Em um estudo de mais de 36.000 mulheres, os pesquisadores observaram que os fumadores podem reduzir seu risco de desenvolver o câncer pulmonar sendo fisicamente activos. Contudo, advertem fortemente que todo o benefício relativo está empequenecido pelos benefícios ganhados de parar o fumo.
Os pesquisadores, das Universidades de Minnesota e de Pensilvânia, relatam na introdução de Dezembro dos Biomarkers & da Prevenção da Epidemiologia do Cancro esses um nível elevado de actividade física nas mulheres que fumado reduziu seu risco relativo de desenvolver o câncer pulmonar por 72 por cento. A actividade Moderado entre fumadores foi associada com uma redução de um risco de 65 por cento, e uns mais baixos riscos relativos foram considerados igualmente nos fumadores anteriores que tiveram níveis de actividade moderados ou altos.

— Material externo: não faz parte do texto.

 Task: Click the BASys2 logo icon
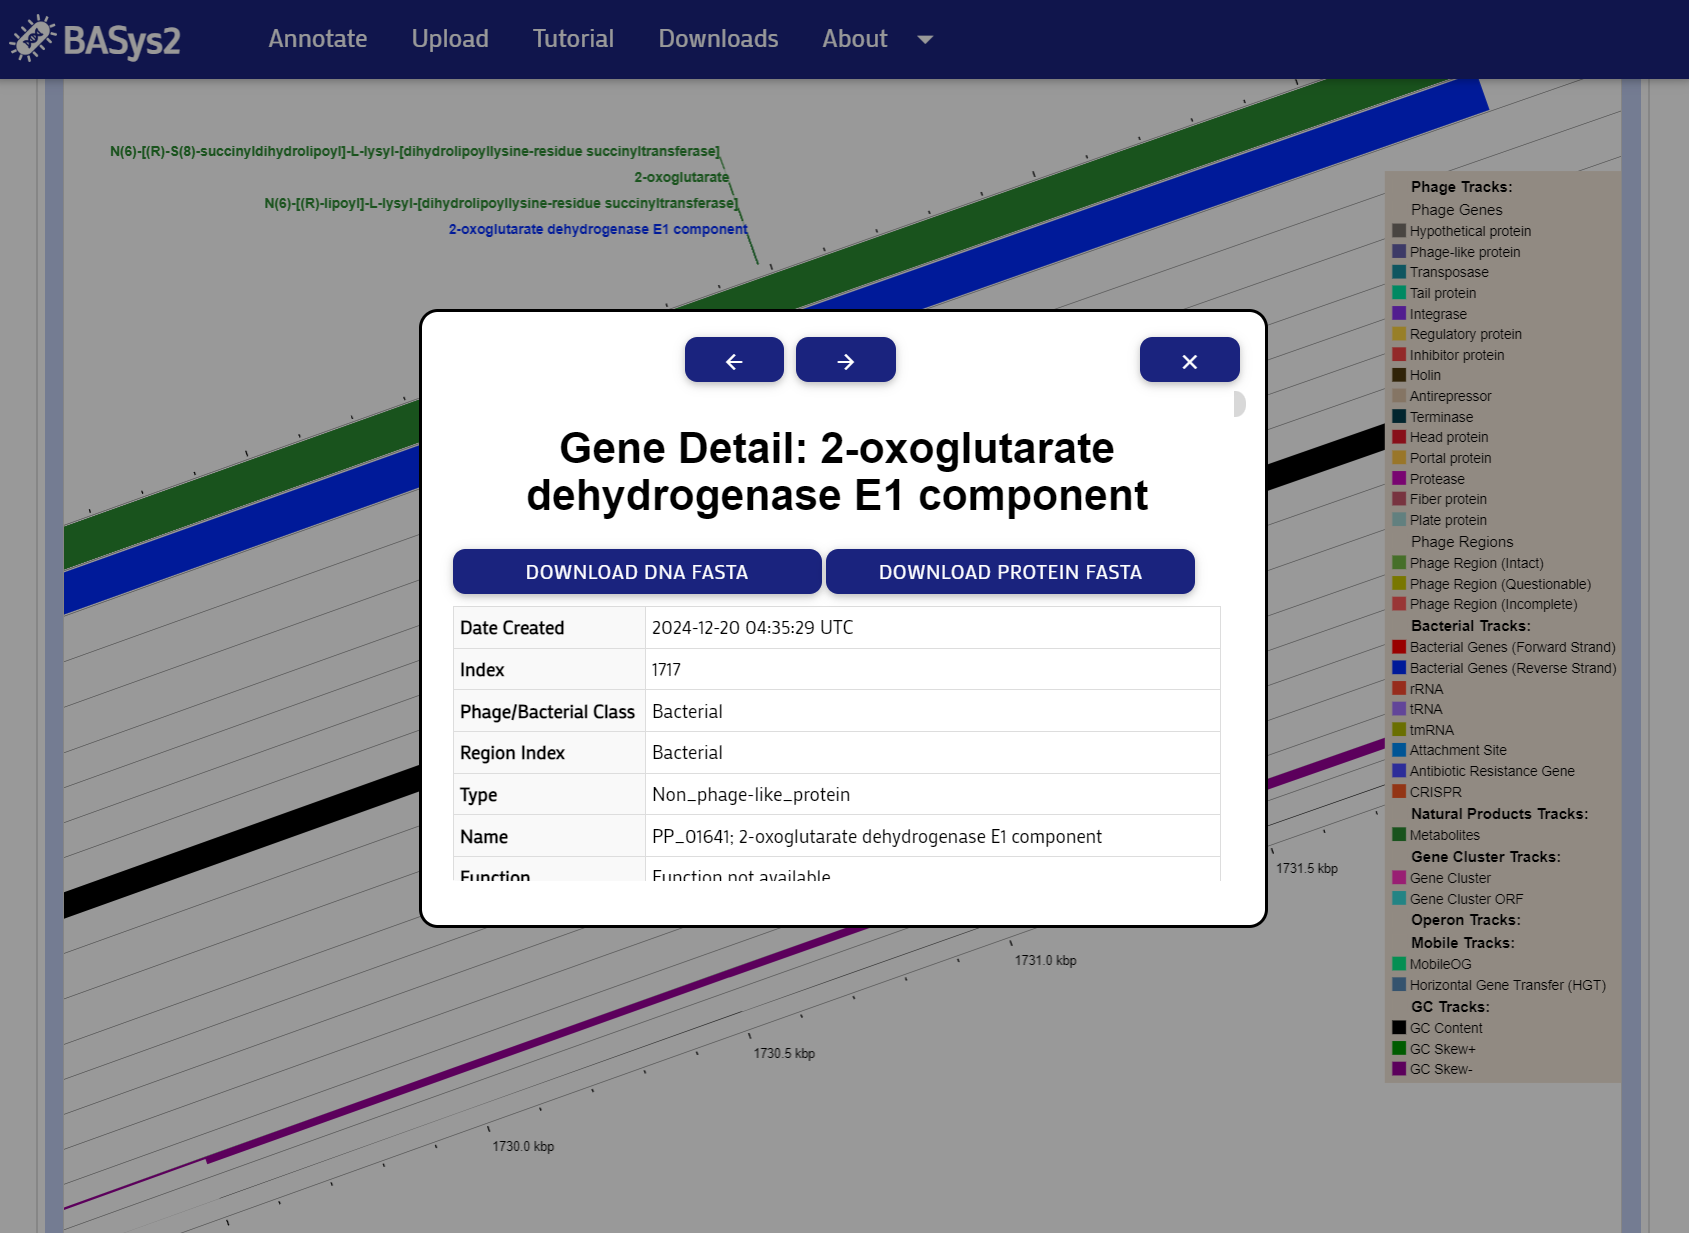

Quando isto puder soar como a notícia bem-vinda aos fumadores fêmeas que não querem parar, os investigador sublinham que o risco absoluto de desenvolver o câncer pulmonar é ainda muito maior em fumadores actuais e anteriores apesar do nível de actividade.
“A coisa que a mais importante um fumador pode fazer para reduzir o risco é parar fumar. Que, exercitar e ser activos podem oferecer uma mudança marginal no risco,” disse o autor principal do estudo, Kathryn dito Schmitz, Ph.D. um professor adjunto na Universidade da Pensilvânia. Schmitz trabalhou no estudo com uma equipe dos pesquisadores quando na faculdade na Universidade de Minnesota.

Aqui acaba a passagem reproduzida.